Agemina Edizioni, Firenze, 2014

Recensione a cura di Marzia Carocci

copertina-Lorenzo-Spurio-weNessun titolo, poteva essere più indicativo di questo: “neoplasie civili”, tumori e metastasi di una civiltà malata, contorta, deviante.
Lorenzo Spurio, attraverso questo suo itinerario poetico, mette in evidenza l’osmosi di un tempo dove l’umano è fautore dell’errore, del male, dell’ingiustizia.
Ogni sua lirica ci indica quelle piaghe che rendono il nostro modo di vivere, cicatrici di egoismi e di soprusi, di illegalità e di crudeltà.
Spurio non si allontana mai da una verità che al lettore può far male perché vera e vissuta come spettatori di un tempo fuorviante dove non c’è spazio per l’onestà, per la solidarietà e per la comprensione.
L’uomo si inerpica da sempre per predominare e da sempre si concentra su l’ egocentrismo dove mai da spazio al sentimento se questo non fa parte del proprio io, anzi schiaccia il debole, il dimenticato, l’emarginato.
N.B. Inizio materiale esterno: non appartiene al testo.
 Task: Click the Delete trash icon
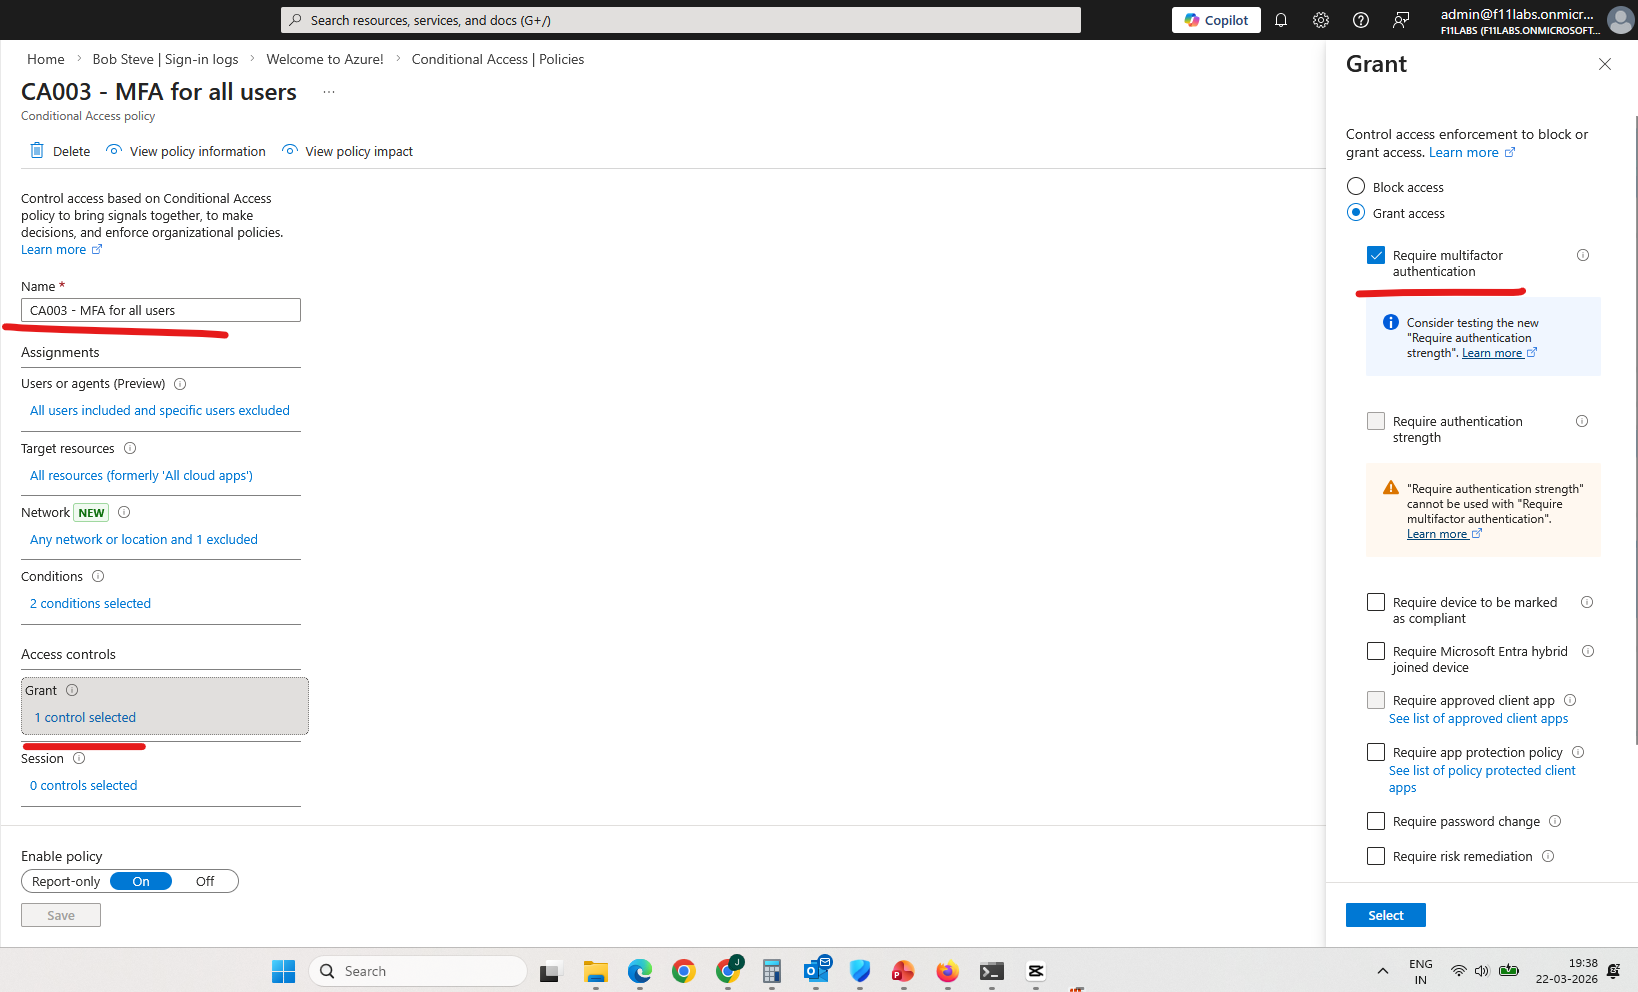[37, 151]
Lorenzo Spurio sottolinea con pathos di forte coinvolgimento, gli eventi del nostro tempo facendone cronache/poetiche dove la parola ben scelta, avvalora ed esalta le particolarità, sia che si tratti di razzismo, di guerra, d’immigrazione, di violenza, di pedofilia, di mala/politica; egli non abbassa mai il proprio rammarico, anzi, lo urla, lo intensifica, lo evidenzia attraverso un linguaggio poetico dove la metafora porta in alto l’essenza di un pensiero ben ancorato che piano piano, attraverso un’attenta lettura, entra nel nostro stesso corpo dove la rabbia, l’impotenza e la vergogna ci fanno partecipi e spettatori di un mondo che ci appartiene e che si ritorce contro noi stessi attraverso quella freddezza che è ormai diventata parte del nostro vivere quotidiano. Le poesie di questa silloge, parlano e rigettano quelle neoplasie che si estendono a macchia d’olio dove l’uomo ha ormai deciso di sopraffare e di stuprare ogni bene, ogni giustizia, ogni buona causa; cancri maligni che bruciano ogni cellula di costruzione, di pace, di condivisioni sociali dove il potente decide e l’ultimo, il diverso, l’umile, si piega .
Lorenzo Spurio, non è solo un buon narratore ed un ottimo critico letterario, ma un poeta che dell’idioma coglie l’importanza e ne fa mezzo d’informazione mantenendo comunque, l’emozione e la sensibilità che è parte di un cammino letterario/ poetico stesso.
Una lettura che si fa riflessione, analisi e ragionamento dove la poesia parla, informa e diventa forza e stimolo ad un cambiamento, ad una rivoluzione pacifica ma allo stesso tempo incitazione a una ribellione di pensiero, di metamorfosi affinché vi sia positivo cambiamento e che ciò diventi cura dell’uomo e dei suoi mali dove ogni neoplasia si sciolga e si disperda per sempre!